(Beginning of EXTRACTED ENTRIES)

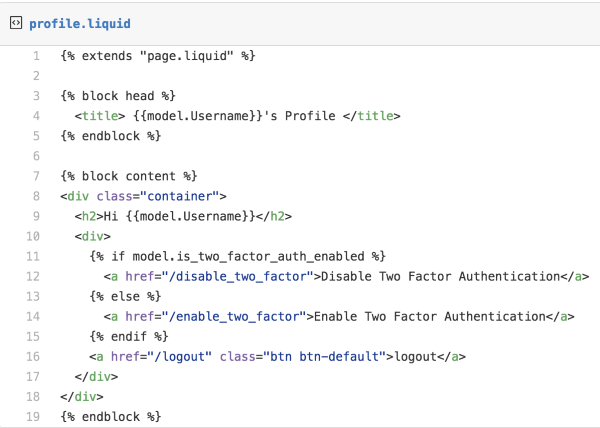The image size is (600, 428).
Task: Click line number 9
Action: pyautogui.click(x=36, y=216)
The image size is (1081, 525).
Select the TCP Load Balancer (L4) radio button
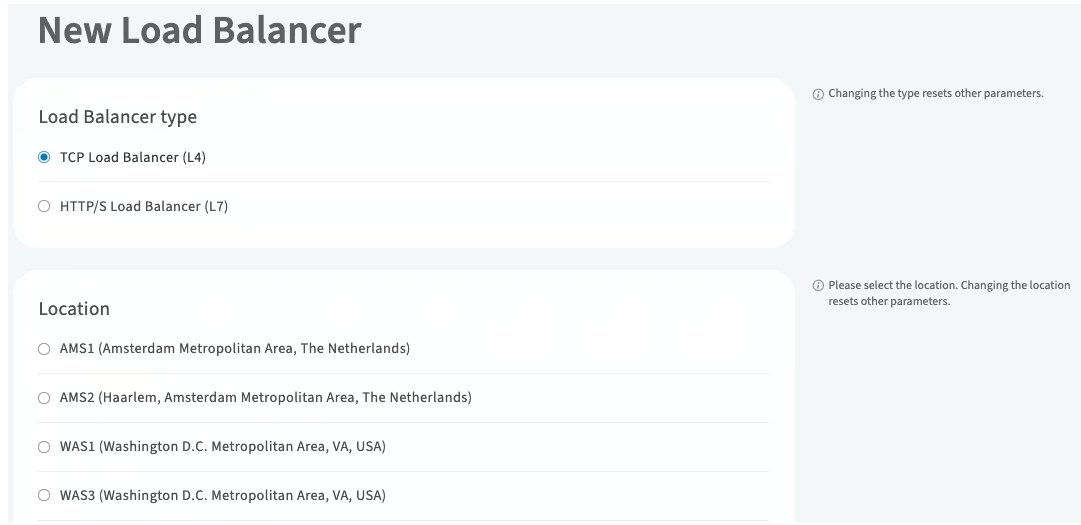44,157
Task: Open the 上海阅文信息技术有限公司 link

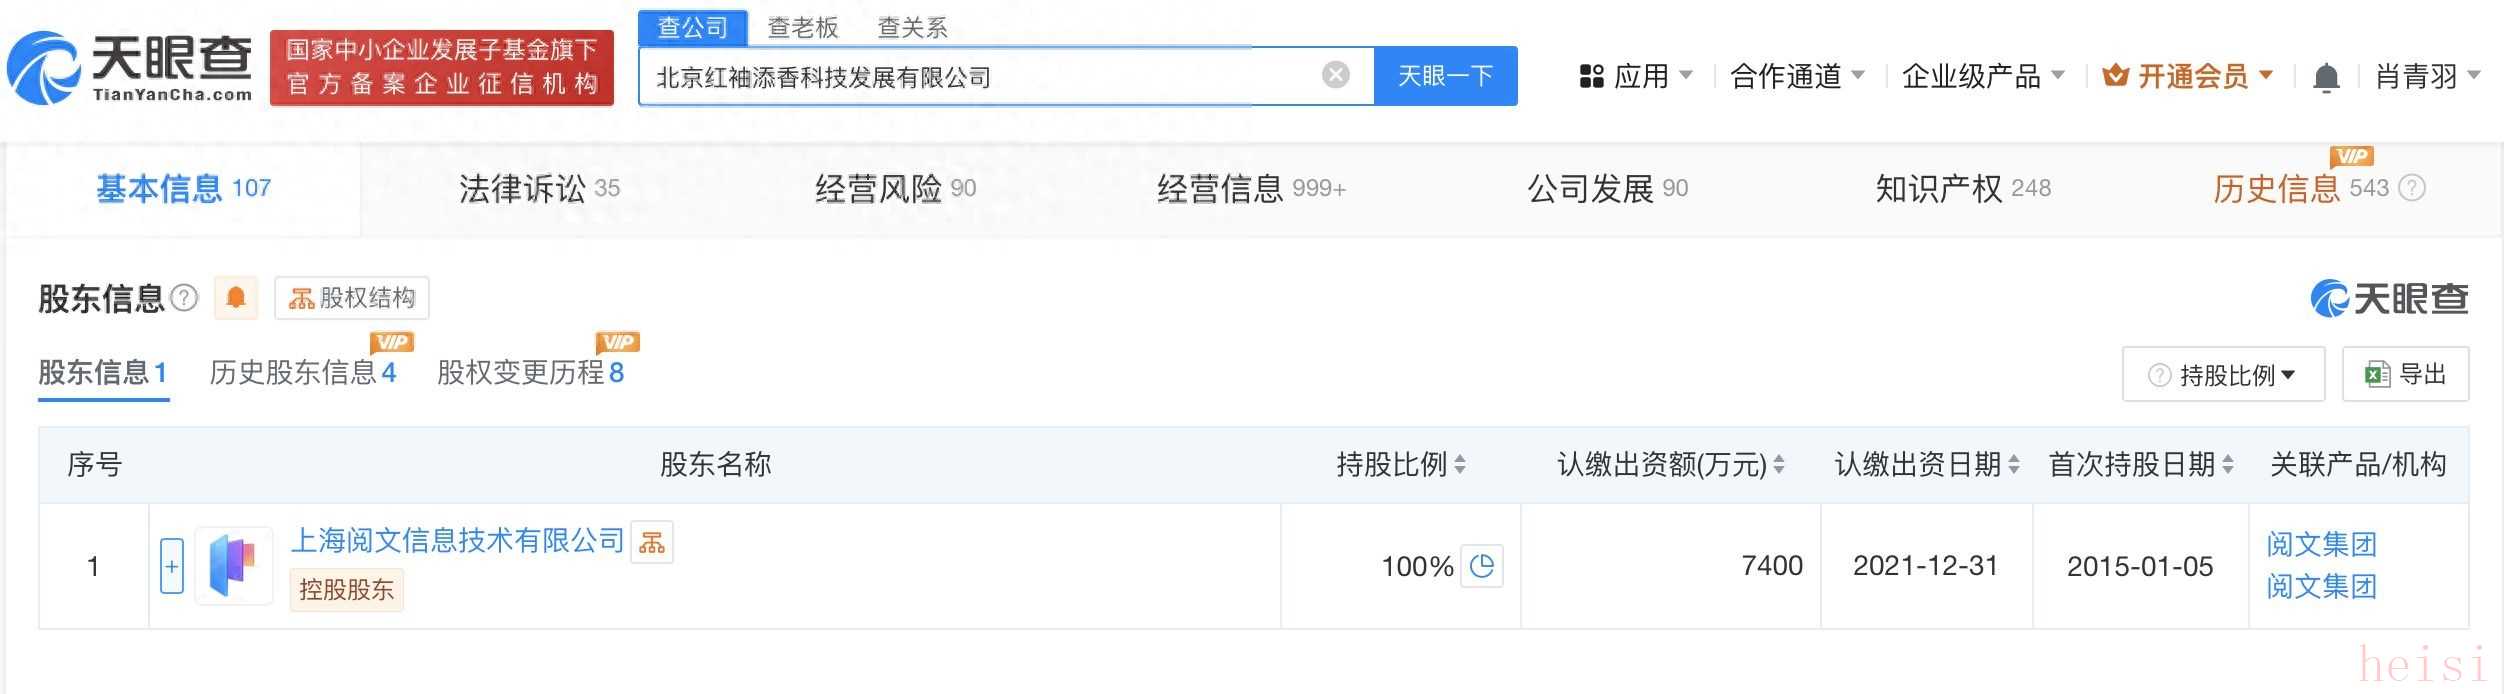Action: pyautogui.click(x=457, y=540)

(End of EXTRACTED ENTRIES)

▶ TASK
Each line from the one containing "The image size is (1081, 525)." through the last line above should be retyped exactly, and no other line. Any picture is to be left out.

▶ ANSWER TO THIS TASK
The image size is (1081, 525).
Select the TCP Load Balancer (L4) radio button
44,157
Task: Open the 上海阅文信息技术有限公司 link

Action: pyautogui.click(x=457, y=540)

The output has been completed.